Lycan Colony / Vampires and Other Stereotypes

Rescuing the most tantalizingly obscure SOV oddities, Visual Vengeance is back with a, well, vengeance in the form of Lycan Colony, a 2006 horror epic which made the rounds on RiffTrax a few years back.  Loaded with unintentional humor and overly ambitious special effects, you don’t need extra jokes to have a great time with this movie…but it helps.

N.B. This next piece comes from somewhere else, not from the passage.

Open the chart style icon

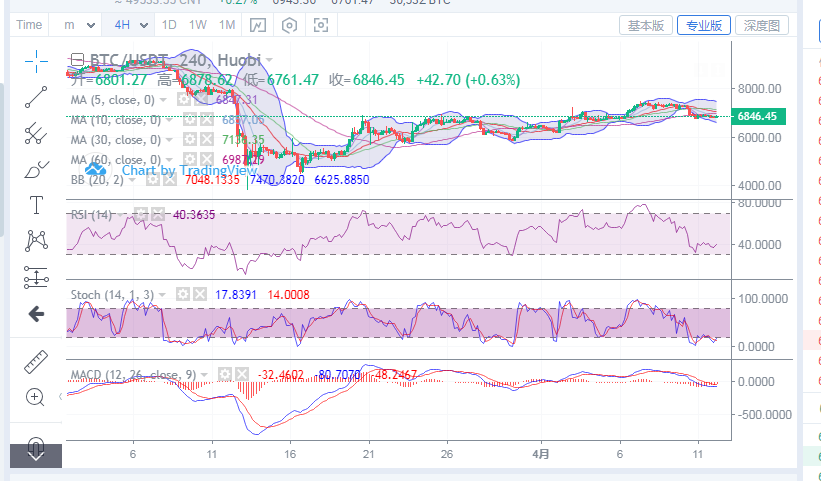258,25
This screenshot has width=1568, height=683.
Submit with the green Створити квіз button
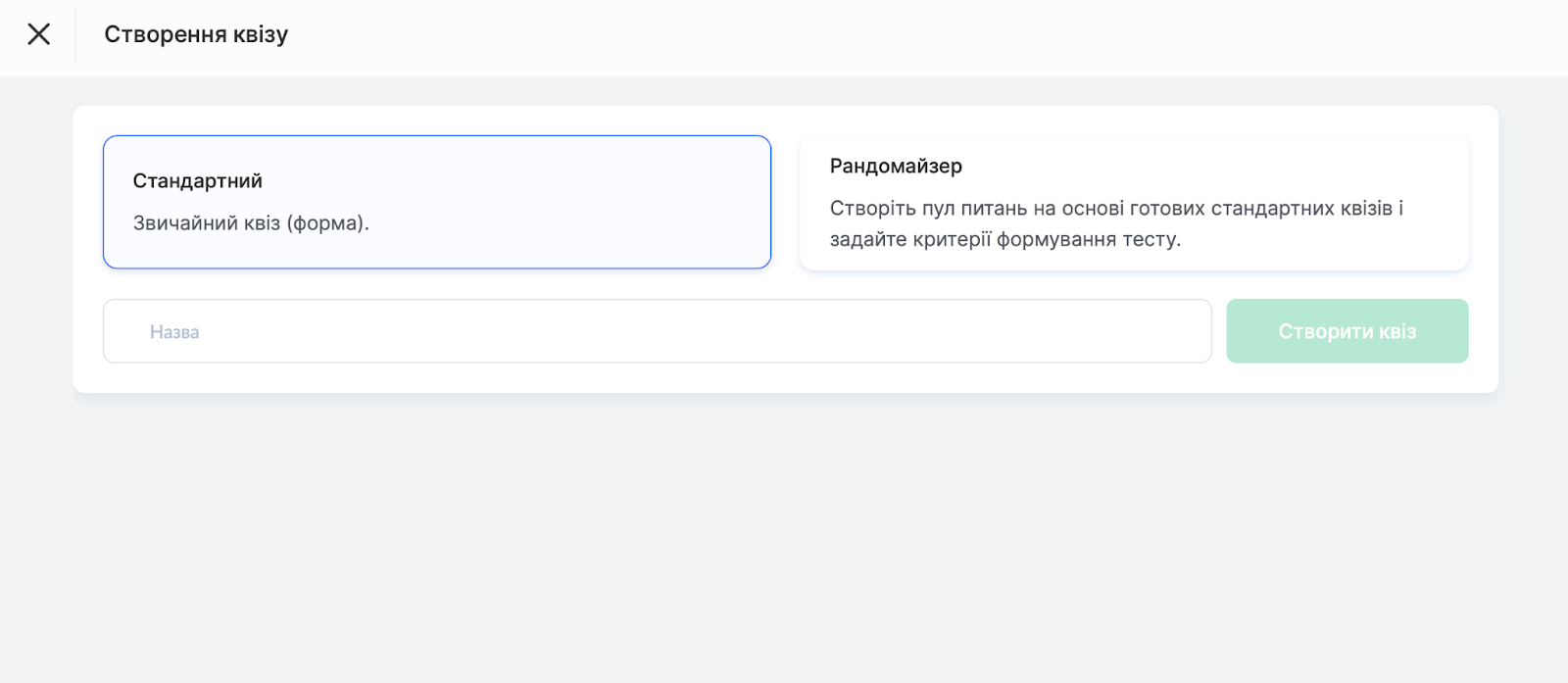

Caught up in a werewolf civil war, two trackers team up with a disgraced doctor to rescue his son from the curse hidden in plain sight in a small East Coast town.  Like an unrehearsed bit of Howling fan fiction, Lycan Colony is completely unapologetic about its technical flaws, including bad green screen effects, jump cuts, sloppy video composites and hilarious regional accents.  Which makes it a perfect party movie in nearly every respect.  

 

Writer-director Rob Roy, who turned the film into a series of self-published novels, is so earnest in his efforts to create a sprawling supernatural universe you can’t help but root for his film to succeed.  It doesn’t.  But it’s endearing amateurishness results in something better than what he set out to achieve anyway. You can’t set out to create a cult classic, it has to be blissfully unaware. And Lycan Colony is a film where every flubbed line, corny effect and visible cue card is something to celebrate.  

 


At the other end of the SOV spectrum is writer-director Kevin J. Lidenmuth’s Vampires and Other Stereotypes (1994), an admirable semi-pro effort that is about as slick as they come.  Shot on BetaSP with a cast and crew who actually knew what they were doing, the story involves some innocent partygoers lured into a gateway to hell which, of course, it located in a warehouse in New Jersey!

 

Featuring some creative practical effects work, set design and a clever script that doesn’t overreach, Lidenmuth’s film is a nice little calling card that probably should have lifted him out of the low-budget arena.  Lead actress Wendy Bednarz had also appeared in fan favorite There’s Nothing Out There and makes a cute horror heroine.  As the group faces off against the demons of hell and half a giant rat, there are callbacks to Raimi’s Evil Dead films and a bit of The Prophecy franchise.  It’s all way above the usual SOV curve and a solid creative effort across the board.

 

Lycan Colony comes to Blu looking terrific in both its full length cut and the abbreviated RiffTrax version, which is also included as an extra.  Other bonus features include two commentary tracks, a blooper reel, music video, interviews, liner notes, poster and official Lycan Colony air freshener!  Vampires and Other Stereotypesis pulled from a 1-inch master tape and includes three commentary tracks, interviews with cast and crew, early Super 8 films, trailers, liner notes and a mini-poster.  Each film is available separately…but would make a super sweet double feature!